AIM OF THE TASK ▸ Reproduce the items below verbatim, from the very first line through the line containing "Open the Actions", including both.

===

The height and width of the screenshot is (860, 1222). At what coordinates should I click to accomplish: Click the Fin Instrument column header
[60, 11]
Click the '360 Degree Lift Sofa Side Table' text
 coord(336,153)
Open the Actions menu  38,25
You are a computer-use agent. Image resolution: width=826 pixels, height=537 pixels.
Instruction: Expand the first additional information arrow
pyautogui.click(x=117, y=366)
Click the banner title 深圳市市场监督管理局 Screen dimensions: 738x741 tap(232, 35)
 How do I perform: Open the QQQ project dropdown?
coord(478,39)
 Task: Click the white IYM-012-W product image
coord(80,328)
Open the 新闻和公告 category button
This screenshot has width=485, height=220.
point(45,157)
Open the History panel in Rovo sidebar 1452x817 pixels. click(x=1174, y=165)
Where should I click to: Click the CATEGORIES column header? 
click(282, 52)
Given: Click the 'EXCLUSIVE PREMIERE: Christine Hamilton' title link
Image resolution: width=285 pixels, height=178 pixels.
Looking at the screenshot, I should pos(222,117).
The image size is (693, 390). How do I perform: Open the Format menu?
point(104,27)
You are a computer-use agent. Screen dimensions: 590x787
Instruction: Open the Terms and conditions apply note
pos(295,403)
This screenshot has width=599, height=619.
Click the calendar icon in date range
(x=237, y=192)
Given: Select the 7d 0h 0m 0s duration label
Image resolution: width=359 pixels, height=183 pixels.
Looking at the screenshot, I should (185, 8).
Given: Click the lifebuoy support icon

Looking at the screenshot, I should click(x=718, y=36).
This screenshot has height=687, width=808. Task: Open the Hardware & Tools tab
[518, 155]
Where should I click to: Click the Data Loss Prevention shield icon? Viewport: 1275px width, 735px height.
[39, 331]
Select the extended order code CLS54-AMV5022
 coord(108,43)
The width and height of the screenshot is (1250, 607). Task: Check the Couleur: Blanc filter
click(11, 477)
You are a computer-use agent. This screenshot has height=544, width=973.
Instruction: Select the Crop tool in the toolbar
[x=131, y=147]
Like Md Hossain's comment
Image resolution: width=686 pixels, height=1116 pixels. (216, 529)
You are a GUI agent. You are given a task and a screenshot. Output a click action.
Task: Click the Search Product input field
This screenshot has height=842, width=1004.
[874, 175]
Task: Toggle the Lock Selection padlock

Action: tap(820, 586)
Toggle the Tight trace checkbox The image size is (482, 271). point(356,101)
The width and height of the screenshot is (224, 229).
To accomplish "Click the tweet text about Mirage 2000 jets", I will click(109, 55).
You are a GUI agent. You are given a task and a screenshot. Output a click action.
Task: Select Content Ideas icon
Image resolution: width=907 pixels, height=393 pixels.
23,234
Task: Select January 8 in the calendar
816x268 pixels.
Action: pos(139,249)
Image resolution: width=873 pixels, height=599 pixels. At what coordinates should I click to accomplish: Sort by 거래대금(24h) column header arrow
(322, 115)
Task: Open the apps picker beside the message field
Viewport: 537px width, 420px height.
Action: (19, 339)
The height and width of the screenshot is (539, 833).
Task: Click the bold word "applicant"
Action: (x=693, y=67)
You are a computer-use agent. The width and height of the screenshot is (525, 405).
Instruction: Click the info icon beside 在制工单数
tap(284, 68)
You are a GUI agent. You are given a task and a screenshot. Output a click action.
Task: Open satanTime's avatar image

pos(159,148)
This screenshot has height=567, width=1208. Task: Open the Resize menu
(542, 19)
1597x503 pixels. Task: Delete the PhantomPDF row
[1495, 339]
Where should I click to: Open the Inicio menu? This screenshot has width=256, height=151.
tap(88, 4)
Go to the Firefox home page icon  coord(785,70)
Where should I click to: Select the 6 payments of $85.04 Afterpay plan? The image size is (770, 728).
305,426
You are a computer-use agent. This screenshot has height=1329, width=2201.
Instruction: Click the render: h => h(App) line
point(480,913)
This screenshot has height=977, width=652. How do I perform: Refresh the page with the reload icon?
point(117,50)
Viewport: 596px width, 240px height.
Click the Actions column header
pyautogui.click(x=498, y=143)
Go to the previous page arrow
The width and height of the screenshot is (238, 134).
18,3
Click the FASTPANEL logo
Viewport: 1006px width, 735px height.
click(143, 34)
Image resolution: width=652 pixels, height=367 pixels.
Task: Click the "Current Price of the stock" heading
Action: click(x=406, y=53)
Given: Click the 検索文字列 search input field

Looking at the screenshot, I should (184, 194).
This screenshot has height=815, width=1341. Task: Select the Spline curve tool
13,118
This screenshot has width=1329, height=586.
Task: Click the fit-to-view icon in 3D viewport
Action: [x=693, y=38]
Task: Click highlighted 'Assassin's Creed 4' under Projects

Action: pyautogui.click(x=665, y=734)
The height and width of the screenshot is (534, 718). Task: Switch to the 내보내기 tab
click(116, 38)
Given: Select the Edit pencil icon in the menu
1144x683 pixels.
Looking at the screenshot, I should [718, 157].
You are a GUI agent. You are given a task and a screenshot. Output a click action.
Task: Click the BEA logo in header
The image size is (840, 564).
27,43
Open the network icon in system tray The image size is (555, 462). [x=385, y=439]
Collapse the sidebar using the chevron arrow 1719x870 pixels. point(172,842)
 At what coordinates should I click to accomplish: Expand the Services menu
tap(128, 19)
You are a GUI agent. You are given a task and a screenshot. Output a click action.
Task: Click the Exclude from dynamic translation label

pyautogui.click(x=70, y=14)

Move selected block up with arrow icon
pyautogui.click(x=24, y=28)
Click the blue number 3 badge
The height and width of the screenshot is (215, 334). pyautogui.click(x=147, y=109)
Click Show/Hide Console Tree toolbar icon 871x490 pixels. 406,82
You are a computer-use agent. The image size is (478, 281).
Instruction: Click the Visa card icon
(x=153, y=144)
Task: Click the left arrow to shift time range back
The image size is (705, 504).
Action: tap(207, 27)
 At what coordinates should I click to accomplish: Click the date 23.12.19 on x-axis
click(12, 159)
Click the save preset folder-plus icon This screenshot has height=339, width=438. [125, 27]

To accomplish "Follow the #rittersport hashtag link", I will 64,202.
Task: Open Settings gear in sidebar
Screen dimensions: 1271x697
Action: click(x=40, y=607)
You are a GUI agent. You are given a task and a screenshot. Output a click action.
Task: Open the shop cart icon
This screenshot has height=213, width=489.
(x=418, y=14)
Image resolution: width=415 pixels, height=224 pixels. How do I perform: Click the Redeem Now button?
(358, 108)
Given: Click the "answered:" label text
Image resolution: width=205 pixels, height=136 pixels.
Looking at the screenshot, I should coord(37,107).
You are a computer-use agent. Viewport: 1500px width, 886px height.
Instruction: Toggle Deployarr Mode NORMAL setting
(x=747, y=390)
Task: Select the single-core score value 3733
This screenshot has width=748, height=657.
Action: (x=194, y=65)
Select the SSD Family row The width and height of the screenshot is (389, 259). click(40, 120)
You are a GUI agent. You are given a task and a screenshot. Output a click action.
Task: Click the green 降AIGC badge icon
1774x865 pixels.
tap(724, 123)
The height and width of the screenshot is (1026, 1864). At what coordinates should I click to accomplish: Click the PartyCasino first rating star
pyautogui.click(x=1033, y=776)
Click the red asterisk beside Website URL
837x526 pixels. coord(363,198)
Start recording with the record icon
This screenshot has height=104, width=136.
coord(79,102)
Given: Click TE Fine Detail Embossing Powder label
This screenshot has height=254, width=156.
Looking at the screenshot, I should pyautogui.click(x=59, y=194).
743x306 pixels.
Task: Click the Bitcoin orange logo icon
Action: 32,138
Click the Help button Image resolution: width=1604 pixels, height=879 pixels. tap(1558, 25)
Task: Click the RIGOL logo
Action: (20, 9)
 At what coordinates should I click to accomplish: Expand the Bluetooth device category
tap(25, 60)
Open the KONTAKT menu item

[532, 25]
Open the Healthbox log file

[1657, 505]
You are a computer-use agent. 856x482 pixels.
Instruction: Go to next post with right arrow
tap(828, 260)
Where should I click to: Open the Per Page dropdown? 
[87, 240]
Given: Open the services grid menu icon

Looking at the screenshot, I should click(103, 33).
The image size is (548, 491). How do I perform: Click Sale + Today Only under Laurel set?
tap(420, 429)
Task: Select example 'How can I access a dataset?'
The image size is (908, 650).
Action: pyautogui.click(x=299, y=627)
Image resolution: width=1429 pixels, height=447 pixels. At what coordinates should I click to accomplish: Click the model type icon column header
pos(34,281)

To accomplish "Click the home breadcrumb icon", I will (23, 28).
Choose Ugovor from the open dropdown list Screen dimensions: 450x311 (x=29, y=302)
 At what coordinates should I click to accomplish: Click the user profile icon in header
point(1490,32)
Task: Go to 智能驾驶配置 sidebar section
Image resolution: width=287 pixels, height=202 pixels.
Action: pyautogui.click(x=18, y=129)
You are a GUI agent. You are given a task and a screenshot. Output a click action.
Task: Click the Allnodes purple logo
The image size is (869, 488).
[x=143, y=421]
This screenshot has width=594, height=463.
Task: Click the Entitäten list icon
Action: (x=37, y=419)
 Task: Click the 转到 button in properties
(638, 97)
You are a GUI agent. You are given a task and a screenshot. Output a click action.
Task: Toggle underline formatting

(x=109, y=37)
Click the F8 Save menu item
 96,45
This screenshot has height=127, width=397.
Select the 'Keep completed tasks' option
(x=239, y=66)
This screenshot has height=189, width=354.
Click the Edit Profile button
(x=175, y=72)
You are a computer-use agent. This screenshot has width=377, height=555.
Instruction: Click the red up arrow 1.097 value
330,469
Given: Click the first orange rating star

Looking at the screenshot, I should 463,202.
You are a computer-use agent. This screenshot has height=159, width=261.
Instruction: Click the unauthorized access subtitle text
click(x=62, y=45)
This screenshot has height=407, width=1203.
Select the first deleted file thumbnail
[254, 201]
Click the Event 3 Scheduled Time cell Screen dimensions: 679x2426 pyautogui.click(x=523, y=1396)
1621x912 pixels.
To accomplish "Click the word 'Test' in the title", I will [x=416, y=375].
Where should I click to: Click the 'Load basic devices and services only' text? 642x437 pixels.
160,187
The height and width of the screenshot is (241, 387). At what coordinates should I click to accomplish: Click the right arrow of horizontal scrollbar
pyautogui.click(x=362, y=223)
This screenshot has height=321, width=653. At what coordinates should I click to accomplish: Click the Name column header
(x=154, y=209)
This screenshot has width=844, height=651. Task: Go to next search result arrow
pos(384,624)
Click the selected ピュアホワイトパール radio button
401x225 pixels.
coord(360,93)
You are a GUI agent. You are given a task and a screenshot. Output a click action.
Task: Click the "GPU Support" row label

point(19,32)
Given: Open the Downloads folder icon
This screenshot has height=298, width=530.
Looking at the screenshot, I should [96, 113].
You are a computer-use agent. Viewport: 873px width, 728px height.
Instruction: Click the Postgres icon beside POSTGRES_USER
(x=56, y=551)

===

WRITTEN SOLUTION ▸
The height and width of the screenshot is (860, 1222). At what coordinates should I click to accomplish: Click the Fin Instrument column header
[60, 11]
Click the '360 Degree Lift Sofa Side Table' text
 coord(336,153)
Open the Actions menu  38,25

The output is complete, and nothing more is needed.